Can't put JSON output into CSV format with jq

I'm building a list of AWS EBS volumes attributes so I can store it as CSV in a variable, using jq. I'm going to output the variable to a spread sheet.
The first command gives the values I'm looking for using jq:
aws ec2 describe-volumes | jq -r '.Volumes[] | .VolumeId, .AvailabilityZone, .Attachments[].InstanceId, .Attachments[].State, (.Tags // [] | from_entries.Name)'
Gives output that I want like this:
MIAPRBcdm0002_test_instance
vol-0105a1678373ae440
us-east-1c
i-0403bef9c0f6062e6
attached
MIAPRBcdwb00000_app1_vpc
vol-0d6048ec6b2b6f1a4
us-east-1c
MIAPRBcdwb00001 /carbon
vol-0cfcc6e164d91f42f
us-east-1c
i-0403bef9c0f6062e6
attached
However, if I put it into CSV format so I can output the variable to a spread sheet, the command blows up and doesn't work:
aws ec2 describe-volumes | jq -r '.Volumes[] | .VolumeId, .AvailabilityZone, .Attachments[].InstanceId, .Attachments[].State, (.Tags // [] | from_entries.Name)| #csv'
jq: error (at <stdin>:4418): string ("vol-743d1234") cannot be csv-formatted, only array
Even putting the top level of the JSON into CSV format fails for EBS volumes:
aws ec2 describe-volumes | jq -r '.Volumes[].VolumeId | #csv'
jq: error (at <stdin>:4418): string ("vol-743d1234") cannot be csv-formatted, only array
Here is the AWS EBS Volumes JSON FILE that I am working with, with these commands (the file has been cleaned of company identifiers, but is valid json).

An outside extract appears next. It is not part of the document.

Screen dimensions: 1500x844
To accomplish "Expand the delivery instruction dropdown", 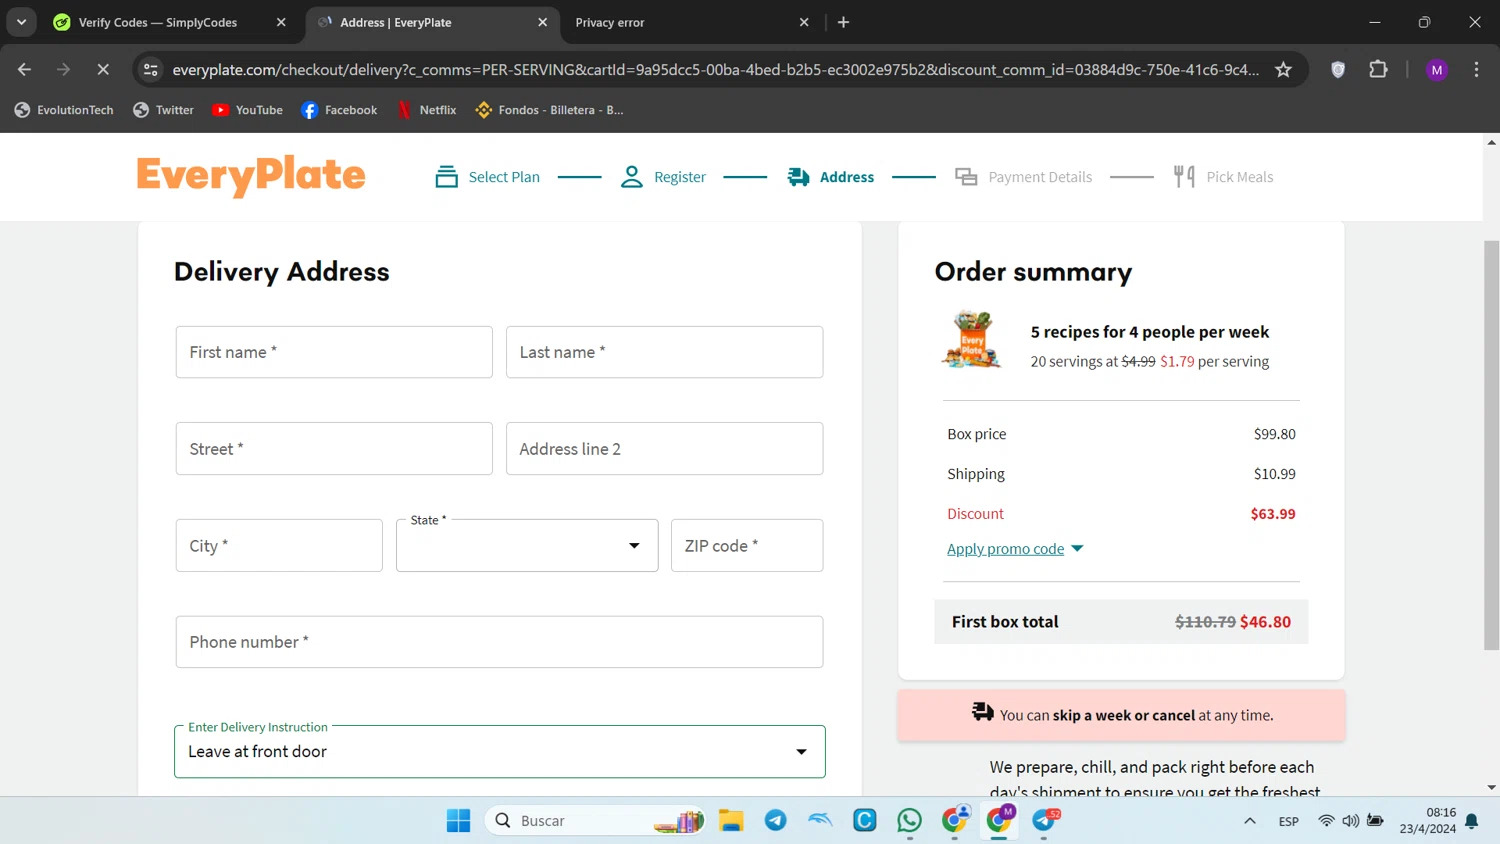I will tap(801, 752).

How can I get this json into CSV format using jq?
You can only apply #csv over an array content, just enclose your filter within a [..] as below
jq -r '[.Volumes[] | .VolumeId, .AvailabilityZone, .Attachments[].InstanceId, .Attachments[].State, (.Tags // [] | from_entries.Name)]|#csv'
Using the above might still retain the quotes, so using join() would also be appropriate here
jq -r '[.Volumes[] | .VolumeId, .AvailabilityZone, .Attachments[].InstanceId, .Attachments[].State, (.Tags // [] | from_entries.Name)] | join(",")'
The accepted Answer resolves another obscure jq error:
string ("xxx") cannot be csv-formatted, only array
In my case I did not want the entire output of jq, but rather each Elastic Search document I supplied to jq to be printed as a CSV string on a line of its own. To accomplish this I simply moved the brackets to enclose only the items to be included on each line.
First, by placing my brackets only around items to be included on each line of output, I produced:
jq -r '.hits.hits[]._source | [.syscheck.path, .syscheck.size_after]'
[
"/etc/group-",
"783"
]
[
"/etc/gshadow-",
"640"
]
[
"/etc/group",
"795"
]
[
"/etc/gshadow",
"652"
]
[
"/etc/ssh/sshd_config",
"3940"
]
Piping this to | #csv prints each document's values of .syscheck.path and .syscheck.size_after, quoted and comma-separated, on a separate line:
$ jq -r '.hits.hits[]._source | [.syscheck.path, .syscheck.size_after] | #csv'
"/etc/group-","783"
"/etc/gshadow-","640"
"/etc/group","795"
"/etc/gshadow","652"
"/etc/ssh/sshd_config","3940"
Or to omit quotation marks, following the pattern noted in the accepted Answer:
$ jq -r '.hits.hits[]._source | [.syscheck.path, .syscheck.size_after] | join(",")'
/etc/group-,783
/etc/gshadow-,640
/etc/group,795
/etc/gshadow,652
/etc/ssh/sshd_config,3940